Uma visita que nos aqueceu o coração

Possa esta experiência de consolação abrir as portas de um futuro novo, realmente tocado pela esperança e pela paz..

Consolação! Tenho a consciência de que se trata de uma palavra porventura gasta e demasiado devota para muitas sensibilidades. É, no entanto, a melhor palavra que encontro para descrever o que aconteceu em Fátima nas intensas 24 horas de peregrinação do Papa Francisco. A experiência espiritual que esta palavra exprime ocupa um lugar central na espiritualidade de Santo Inácio de Loyola, o fundador da Ordem religiosa a que pertence o Papa Francisco. Para Inácio, a consolação é mais do que do que uma emoção passageira ou um sentimento epidérmico. Trata-se, antes, de uma profunda experiência de comunhão com Deus que aquece o coração, abre novos horizontes de futuro e move a um amor prático e concreto.
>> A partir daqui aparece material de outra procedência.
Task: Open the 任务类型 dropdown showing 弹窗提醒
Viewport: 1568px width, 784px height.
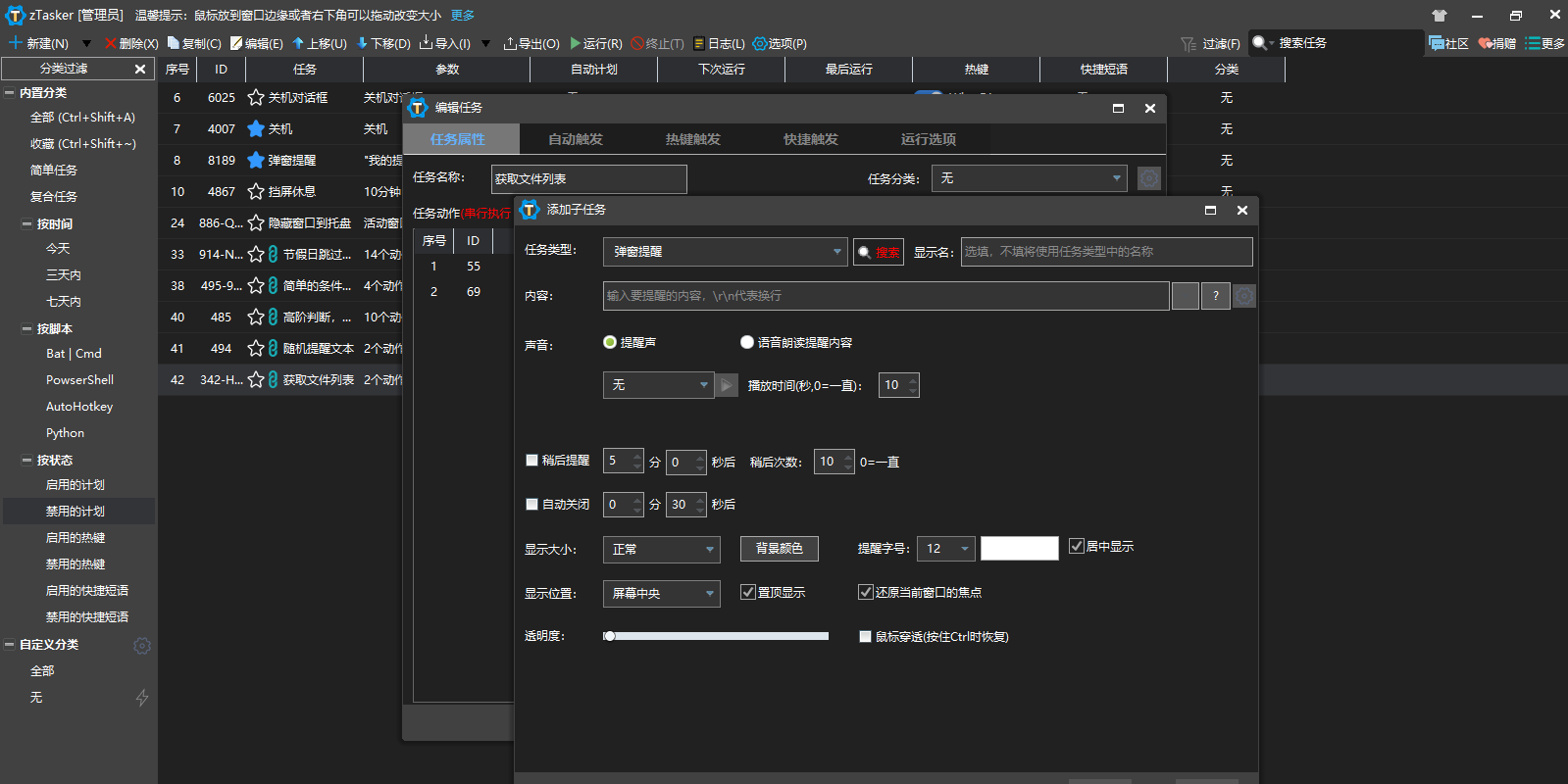Action: point(725,252)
Fátima é, sempre foi, um lugar de consolação. Nos múltiplos depoimentos que os canais de televisão nos foram mostrando, as palavras que mais se ouviram foram paz, alegria, amor, esperança. Mais do que clichés, estas palavras são expressão genuína da profunda experiência espiritual que uniu os milhares de peregrinos que rezaram juntos na Cova da Iria. Ser lugar de consolação – algo que não se improvisa – é, talvez, a mais profunda vocação de Fátima. Nos últimos dias tem-se escrito muito, às vezes em tom polémico, sobre o que realmente aconteceu na Cova da Iria há cem anos, se foi uma experiência mística ou uma “aparição de verdade.” Talvez nunca se chegue a consenso. Certo é que as três crianças experimentaram uma profunda consolação que mudou as suas vidas e abriu os seus corações a Deus, ao mundo, e aos sofrimentos da humanidade: foram “introduzidos no mar imenso da luz de Deus.” Uma experiência que ficou misteriosamente plasmada naquele lugar humilde – uma periferia, como diria o Papa Francisco – e que se torna tangível cada vez que o recinto do Santuário é inundado pelo brilho das velas e o branco dos lenços. “No crer e sentir de muitos peregrinos, se não mesmo de todos,” lembrava o próprio Papa Francisco, “ Fátima é sobretudo este manto de Luz que nos cobre.”

O Papa Francisco é bem conhecido pela sua defesa firme e constante, que se fez ouvir com nitidez também em Fátima, daqueles que habitam as margens: os pobres, os refugiados, os doentes, os que não têm voz. Compreendo, por isso, se alguns ficarem surpreendidos, ou até desiludidos, por eu colocar a ênfase na experiência de consolação que Fátima e a visita do Papa acenderam. E, no entanto, o Papa Francisco sabe muito bem que só a verdadeira consolação pode ser o ponto de partida para decisões transformadoras e capazes de gerar a paz e a justiça que o mundo desorientado em que vivemos procura.

A consolação de Fátima está longe de ser um mero “deleite” espiritual colectivo. Como recordou o Papa Francisco na homilia da missa a que presidiu, “o Céu desencadeia aqui uma verdadeira mobilização geral contra esta indiferença que nos gela o coração e agrava a miopia do olhar.” Se a consolação que irradiou de Fátima foi verdadeira – e eu acredito que foi – então os peregrinos hão-de regressar a casa como “sentinelas da madrugada” e “esperança para os outros.” É a partir desta experiência de consolação que há-de redescobrir-se “o rosto jovem e belo da Igreja, que brilha quando é missionária, acolhedora, livre, fiel, pobre de meios e rica no amor.” Portugal viveu, nestes dias, momentos de particular beleza e simplicidade. Também de raro consenso social e mesmo político. Possa esta experiência de consolação abrir as portas de um futuro novo, realmente tocado pela esperança e pela paz.